Creativity. It's everywhere in this space. Aimee Henny Brown's ideas and inspirations spread across the large table in the light, airy studio. The work hangs from bookshelves and scatters across the room.

Much like Brown herself, the art she produces is unique and undefinable in its category. It's not paintings but she uses paint. It's not sewing but she uses thread and needle. It’s not photography but she uses photos. It's not any one thing; it is many ideas and creative tools and techniques brought together to make statements about place and time. She is a printmaker, a drawer, a bookbinder. The artist uses an interdisciplinary approach to her pieces to convey a message greater than the medium.

"I'm not that classical vision of an artist," she explains. "I do a lot of research. In some ways, it might be more apt to call myself a research-based more than a studio-based artist."

Brown, the artist-in-residence at the Ranger Station Art Gallery, has spent most of her time here studying and reacting to local history, botany and stories. She has a fascination with archives and spent countless hours in the Agassiz-Harrison museum poring over local history. What she has drawn out of her time, and turned into something tangible and relatable, will be on display at her upcoming solo show at the gallery.

It's important to Brown to centre her work in a place, to be “site-responsible,” instead of parachuting her ideas and inspiration into a new location. She spent months researching, searching for connections and curiosities buried in the community. Brown focuses on micro research, digging deep on particular topics.

In Harrison, she dove into the history of logging, the flood, even the actual location of her artist-in-residency, the Ranger Station. She found great interest in the duality of Harrison, with nature playing a big role in community identity and tourism draws, but also the industry that supports the area and the highly-constructed needs of a place that brings in thousands of visitors each year. She hopes viewers find a way to look at local history with new interest.

"The value of it is in asking ourselves what has happened to bring us where we are,” she says, elaborating that it is not just in the looking back, but in how we analyze what came before us and how we can move forward based on what we learn.

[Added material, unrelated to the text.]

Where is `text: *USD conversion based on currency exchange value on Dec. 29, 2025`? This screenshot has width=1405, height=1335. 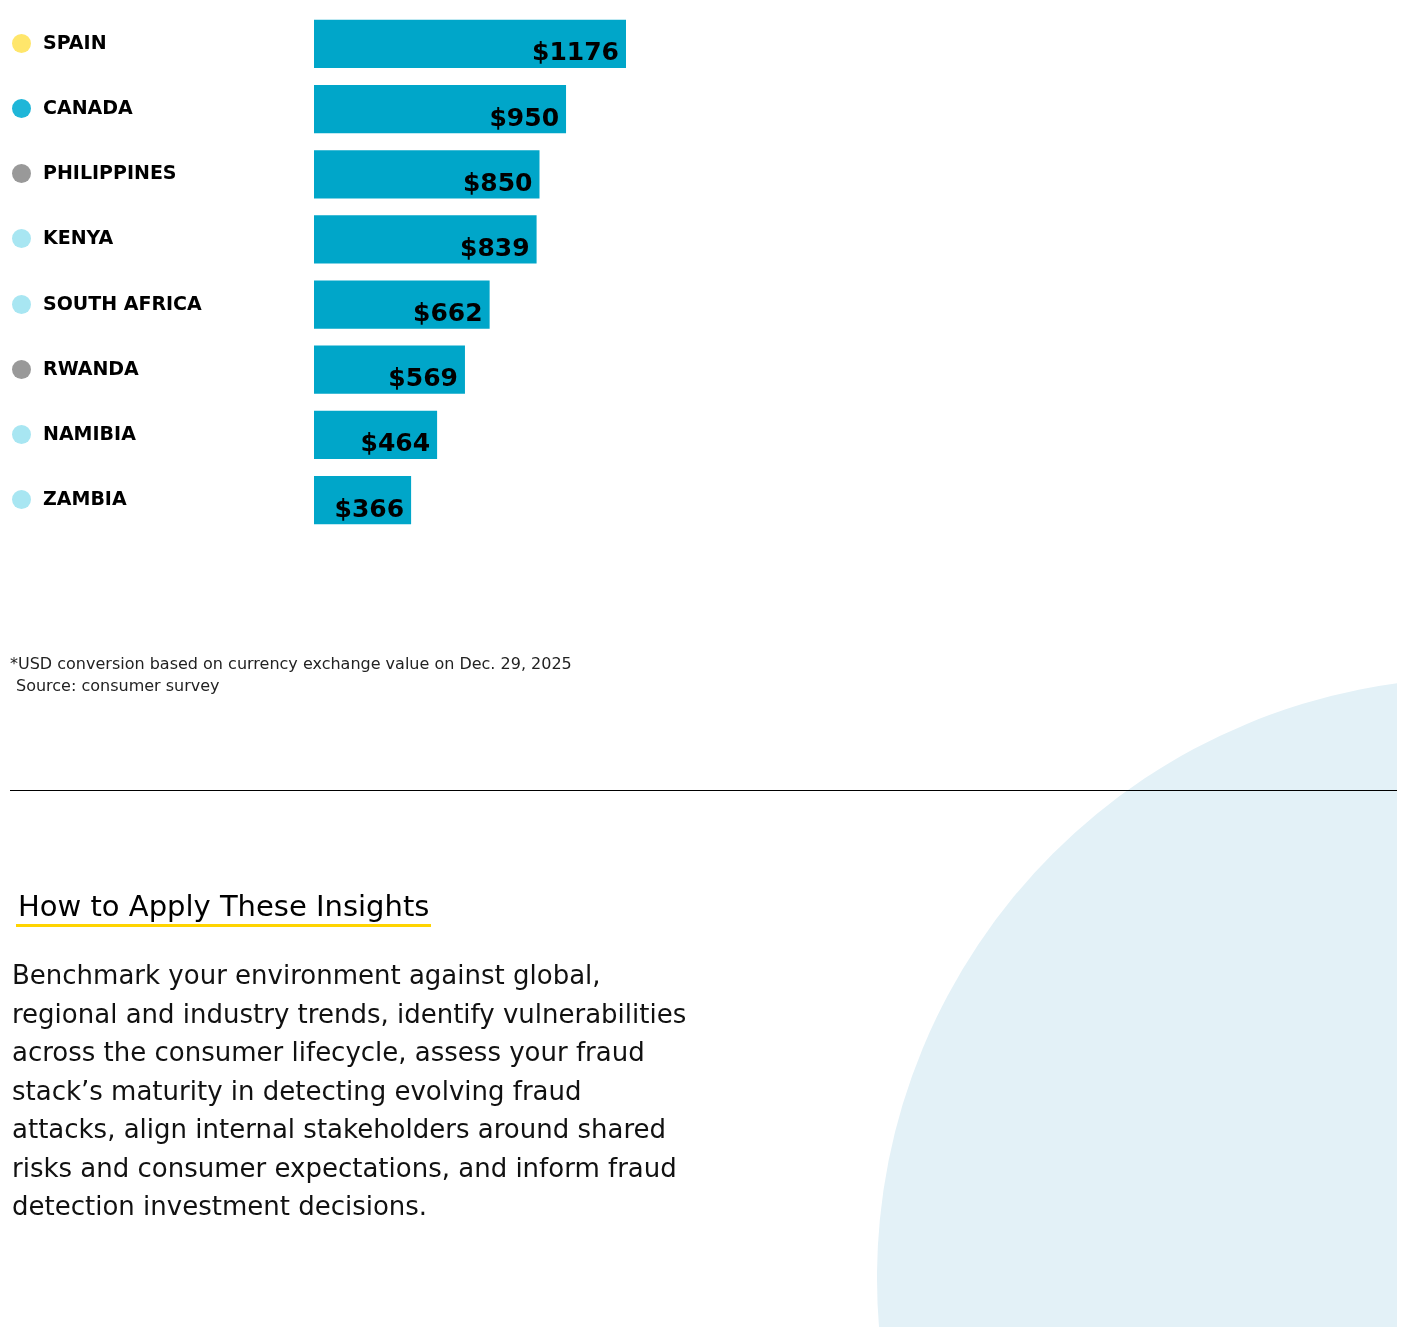
text: *USD conversion based on currency exchange value on Dec. 29, 2025 is located at coordinates (291, 664).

Brown, a self-professed “nostalgia junkie,” says the drawings, miniatures and photos in the show will represent historical moments but also imaginary visions of what the term ‘shelter’ can symbolize.

The theme of ‘shelter’ tied the threads of Brown’s diverse studies while in Harrison. Aside from the archival research, she also did intensive study of local botany, industry and the ideas of survivalism.

Lastly, there is an element of imagination in the show, with Brown presenting dream-like ideas about shelter, allowing the viewer to be imaginative with the idea of shelter.

‘Shelter’ will be on display at the Ranger Station Art Gallery, 98 Rockwell Drive, from June 6 to July 5. Opening reception is Sunday, June 7 from 2-4 p.m.